Ainsi, Clovd de Florent Maudoux (Label 619) pose la question des effets d’une société compartimentée pour mieux interroger le vivre-ensemble tandis que Shangri-La de Mathieu Bablet (Ankama) questionne le spécisme et pointe du doigt les discriminations ordinaires envers les minorités sociales. Autant de thématiques dont se sont également emparées une nouvelle génération d’autrices que l’on n’espérait plus. « Les autrices ont des choses à dire, elles amènent de vrais points de vue, quelque chose qui change peu à peu le marché », indique Vincent Petit.

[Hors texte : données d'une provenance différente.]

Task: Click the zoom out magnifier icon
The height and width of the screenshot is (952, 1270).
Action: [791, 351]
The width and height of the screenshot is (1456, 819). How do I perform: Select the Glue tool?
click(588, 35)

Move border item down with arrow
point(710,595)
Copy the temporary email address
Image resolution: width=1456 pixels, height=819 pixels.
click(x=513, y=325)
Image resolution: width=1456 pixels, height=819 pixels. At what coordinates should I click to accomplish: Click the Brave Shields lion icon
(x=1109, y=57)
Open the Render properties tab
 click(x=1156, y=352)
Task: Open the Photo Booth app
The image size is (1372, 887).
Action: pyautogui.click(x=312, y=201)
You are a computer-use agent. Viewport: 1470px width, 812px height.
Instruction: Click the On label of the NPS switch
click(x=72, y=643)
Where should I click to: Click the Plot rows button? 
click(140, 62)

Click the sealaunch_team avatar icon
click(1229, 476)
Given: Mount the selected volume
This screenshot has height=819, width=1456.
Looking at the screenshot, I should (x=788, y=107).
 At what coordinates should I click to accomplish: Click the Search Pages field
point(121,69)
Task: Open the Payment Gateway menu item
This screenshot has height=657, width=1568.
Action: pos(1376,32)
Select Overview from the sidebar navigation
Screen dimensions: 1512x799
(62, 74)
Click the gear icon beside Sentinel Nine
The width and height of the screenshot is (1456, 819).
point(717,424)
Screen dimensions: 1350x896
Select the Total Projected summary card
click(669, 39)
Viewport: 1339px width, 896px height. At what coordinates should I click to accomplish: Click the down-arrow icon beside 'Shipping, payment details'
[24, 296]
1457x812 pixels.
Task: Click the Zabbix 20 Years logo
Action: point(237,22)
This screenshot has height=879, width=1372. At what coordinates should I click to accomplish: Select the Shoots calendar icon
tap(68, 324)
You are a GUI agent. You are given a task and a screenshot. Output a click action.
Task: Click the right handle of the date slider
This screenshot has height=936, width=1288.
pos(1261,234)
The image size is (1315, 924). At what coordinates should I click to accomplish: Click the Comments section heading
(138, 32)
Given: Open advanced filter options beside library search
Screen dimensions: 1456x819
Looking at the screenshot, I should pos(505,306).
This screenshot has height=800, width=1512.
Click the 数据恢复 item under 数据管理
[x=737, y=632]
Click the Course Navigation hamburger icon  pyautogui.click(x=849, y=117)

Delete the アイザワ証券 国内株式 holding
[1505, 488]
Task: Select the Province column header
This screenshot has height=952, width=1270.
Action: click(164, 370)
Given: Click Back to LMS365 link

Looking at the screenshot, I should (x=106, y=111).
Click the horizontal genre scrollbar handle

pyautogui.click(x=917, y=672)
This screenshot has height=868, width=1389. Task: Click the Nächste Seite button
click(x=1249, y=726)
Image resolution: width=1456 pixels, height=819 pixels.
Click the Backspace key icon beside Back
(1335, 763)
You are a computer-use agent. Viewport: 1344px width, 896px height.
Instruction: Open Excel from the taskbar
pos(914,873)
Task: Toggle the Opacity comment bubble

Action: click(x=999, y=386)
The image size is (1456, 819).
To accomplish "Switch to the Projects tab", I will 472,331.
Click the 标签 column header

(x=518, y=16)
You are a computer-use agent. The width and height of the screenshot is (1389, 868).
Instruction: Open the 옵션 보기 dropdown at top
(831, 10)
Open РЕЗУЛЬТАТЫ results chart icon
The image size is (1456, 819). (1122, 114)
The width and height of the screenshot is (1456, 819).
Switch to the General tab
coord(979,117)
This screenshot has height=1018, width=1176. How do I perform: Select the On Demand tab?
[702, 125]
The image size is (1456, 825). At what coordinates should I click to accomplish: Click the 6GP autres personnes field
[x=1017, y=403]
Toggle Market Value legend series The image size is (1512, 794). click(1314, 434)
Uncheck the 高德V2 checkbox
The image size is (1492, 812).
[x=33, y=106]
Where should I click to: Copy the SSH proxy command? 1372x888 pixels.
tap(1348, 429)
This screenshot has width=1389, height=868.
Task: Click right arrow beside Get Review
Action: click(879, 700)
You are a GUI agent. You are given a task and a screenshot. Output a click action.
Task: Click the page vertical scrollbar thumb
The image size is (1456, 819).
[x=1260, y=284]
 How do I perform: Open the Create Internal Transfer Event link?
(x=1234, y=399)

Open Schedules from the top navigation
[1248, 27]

Et les commissaires de l’exposition ne les ont pas oubliées : Elizabeth Holleville effleure homosexualité, transidentité, et épingle l’extraction de minerai radioactif dans Immonde ! (Glénat), Aurélie Crop (La fleur d’Olène, Métal Hurlant), imagine une longévité humaine démesurée dans une société où la conception des enfants ne se fait plus que par PMA, Julie Michelin (Eksploracja, L’employé du moi), imagine un univers en proie à une disparition dématérialisée, tandis que Léa Murawiec (Le Grand vide, Editions 2024), propose une fable vertigineuse où l’humain doit se faire connaître des autres le plus possible, s’il ne veut pas disparaître. Une chose est certaine, la relève, fidèle aux classiques ou résolument moderne, est assurée.